◆ EXERCISE DIRECTIONS: Each line from the one with "You are a GUI" through the last line of the material is to be printed exactly; no other line and no picture belongs in the copy.

◆ RECORD EXCERPTS:
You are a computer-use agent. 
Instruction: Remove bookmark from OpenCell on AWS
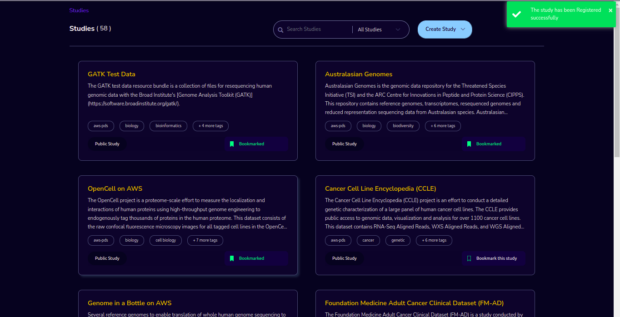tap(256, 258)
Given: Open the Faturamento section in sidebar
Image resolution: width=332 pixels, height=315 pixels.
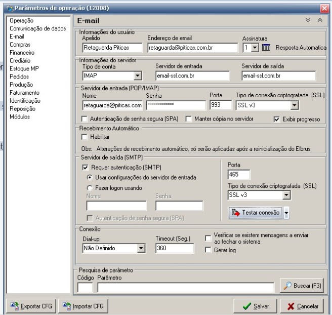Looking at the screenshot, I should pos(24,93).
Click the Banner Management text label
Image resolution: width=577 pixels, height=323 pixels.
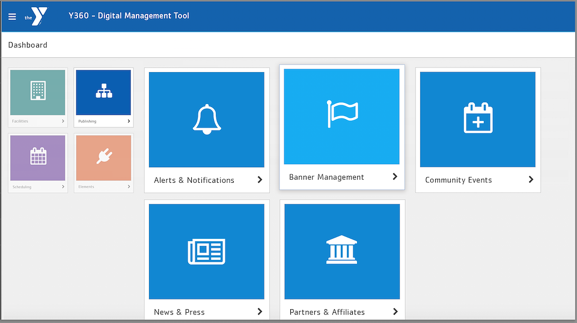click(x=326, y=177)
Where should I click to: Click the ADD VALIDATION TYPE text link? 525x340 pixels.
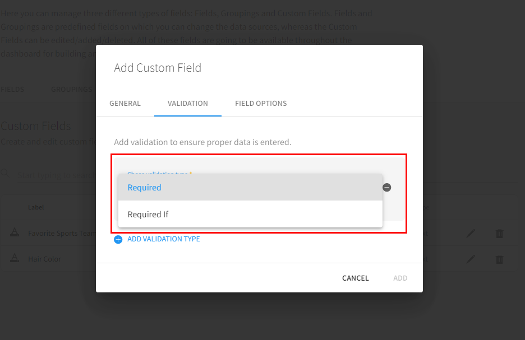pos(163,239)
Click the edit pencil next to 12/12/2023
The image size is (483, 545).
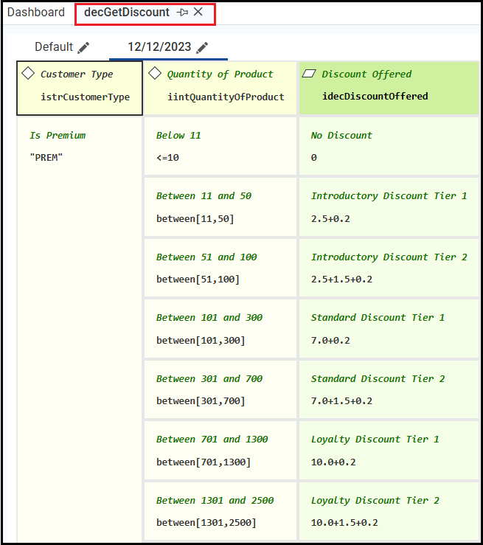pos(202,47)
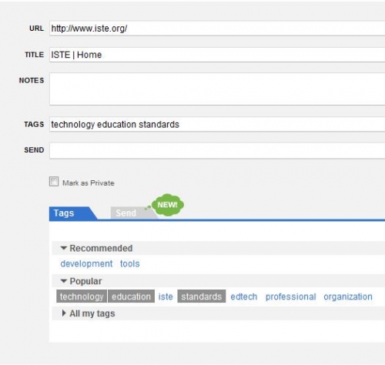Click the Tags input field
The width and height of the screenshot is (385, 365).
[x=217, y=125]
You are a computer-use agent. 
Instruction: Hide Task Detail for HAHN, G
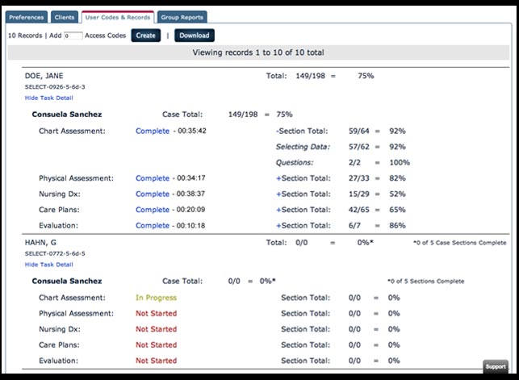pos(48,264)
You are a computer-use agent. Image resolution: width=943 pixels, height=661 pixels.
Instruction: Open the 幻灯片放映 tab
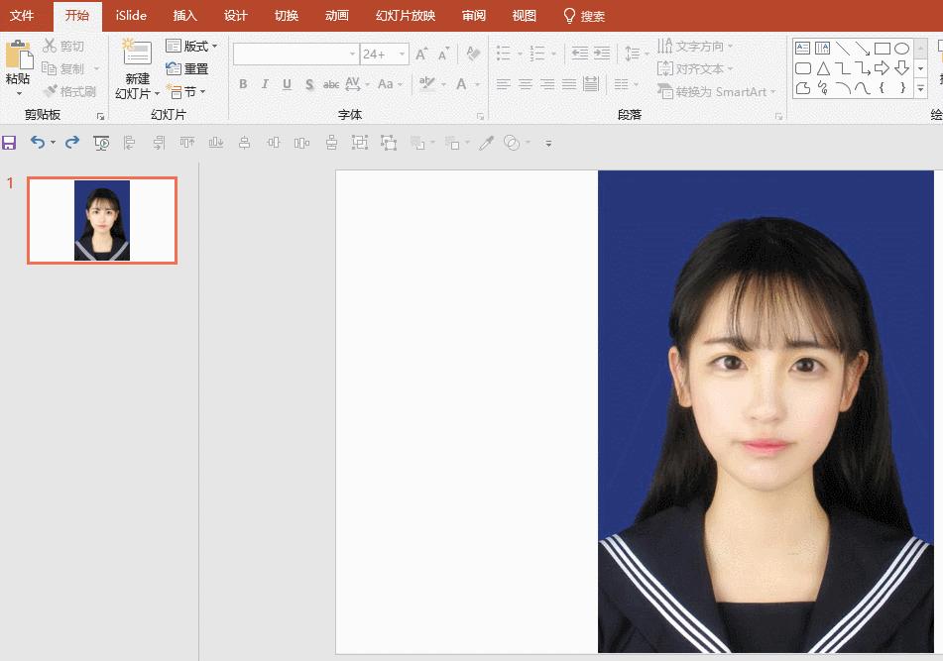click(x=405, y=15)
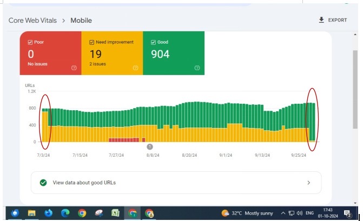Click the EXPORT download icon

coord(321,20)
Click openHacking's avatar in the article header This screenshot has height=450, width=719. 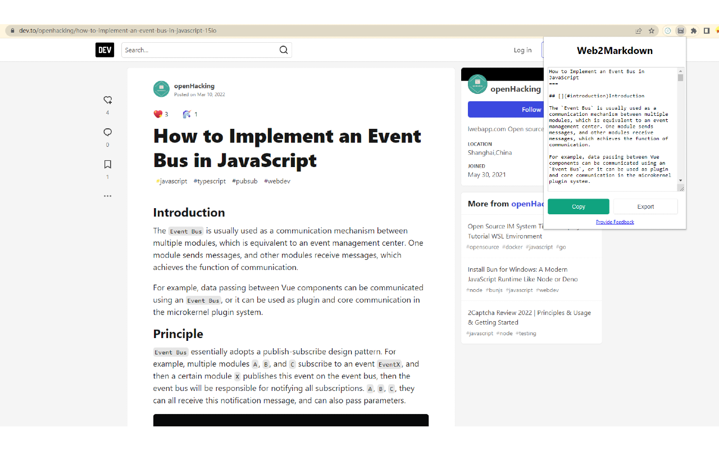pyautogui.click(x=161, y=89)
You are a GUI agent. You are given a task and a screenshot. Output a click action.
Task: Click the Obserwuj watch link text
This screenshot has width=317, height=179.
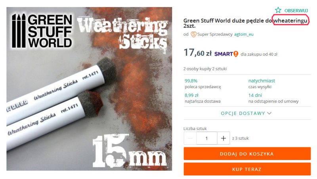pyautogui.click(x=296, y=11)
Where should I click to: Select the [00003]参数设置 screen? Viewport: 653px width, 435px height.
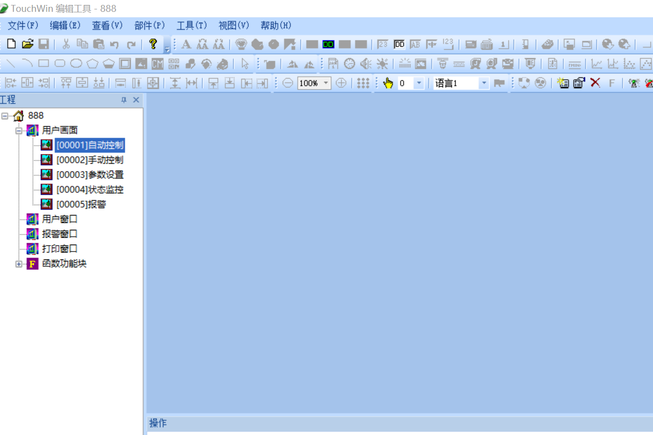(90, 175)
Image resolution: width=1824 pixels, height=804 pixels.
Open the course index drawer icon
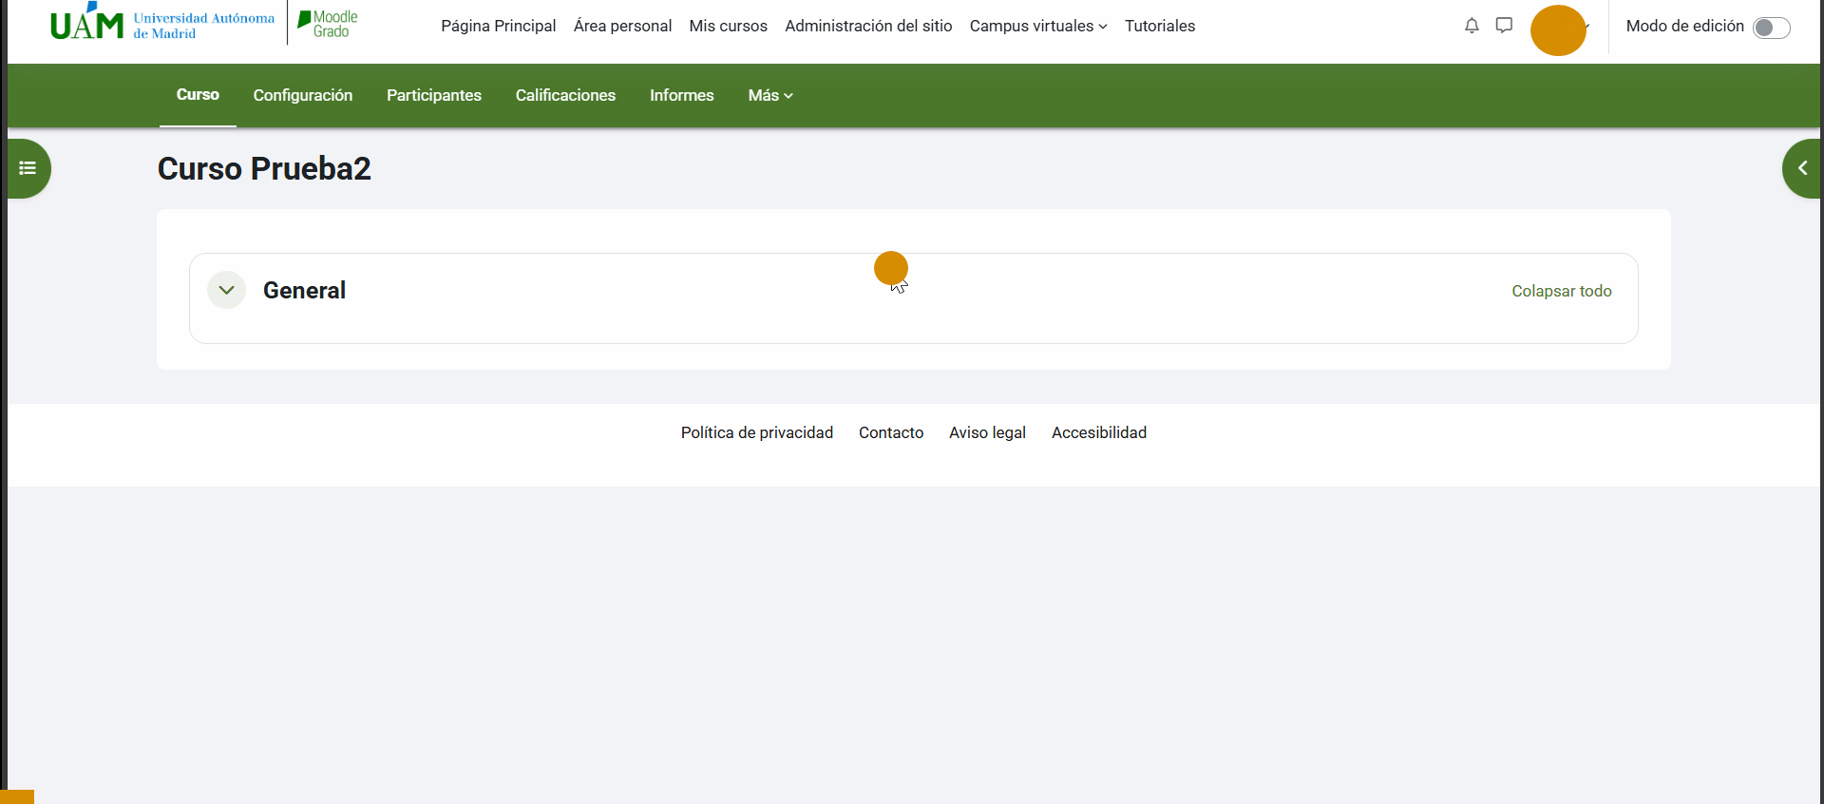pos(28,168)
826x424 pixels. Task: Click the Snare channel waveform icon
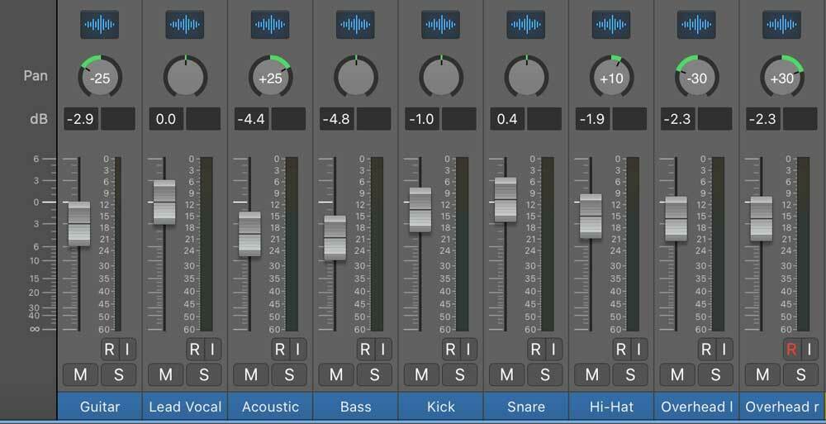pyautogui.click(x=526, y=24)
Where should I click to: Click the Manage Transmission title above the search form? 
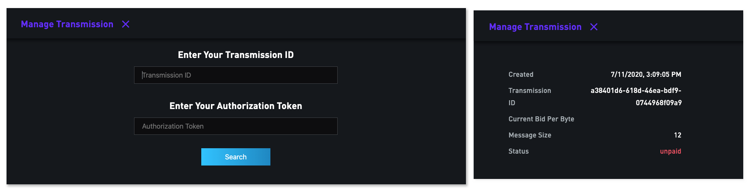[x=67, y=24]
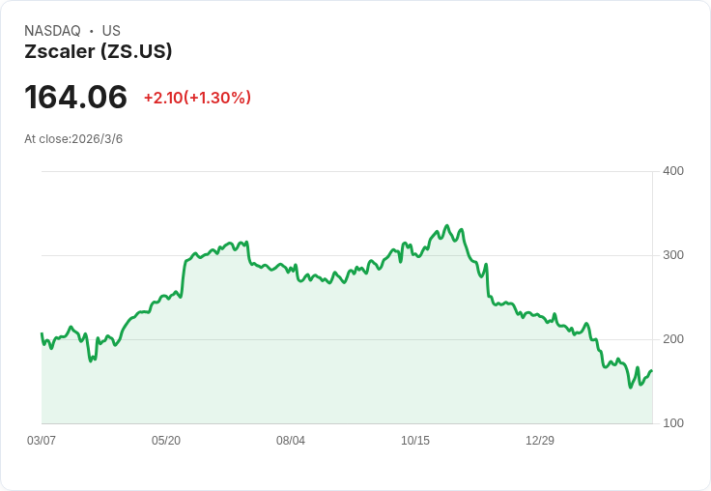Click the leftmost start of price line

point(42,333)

◆ RESULT:
You are a GUI agent. You are given a task and a screenshot. Output a click action.
Task: Click the Obserwuj watch link text
This screenshot has width=317, height=179.
pyautogui.click(x=296, y=11)
Where should I click to: Select the [00003]参数设置 screen? Viewport: 653px width, 435px height.
(90, 175)
Image resolution: width=1824 pixels, height=804 pixels.
Open the course index drawer icon
pos(28,168)
826x424 pixels. Task: Click the Snare channel waveform icon
pyautogui.click(x=526, y=24)
Where should I click to: Click the Manage Transmission title above the search form? 
[x=67, y=24]
Click the leftmost start of price line

point(42,333)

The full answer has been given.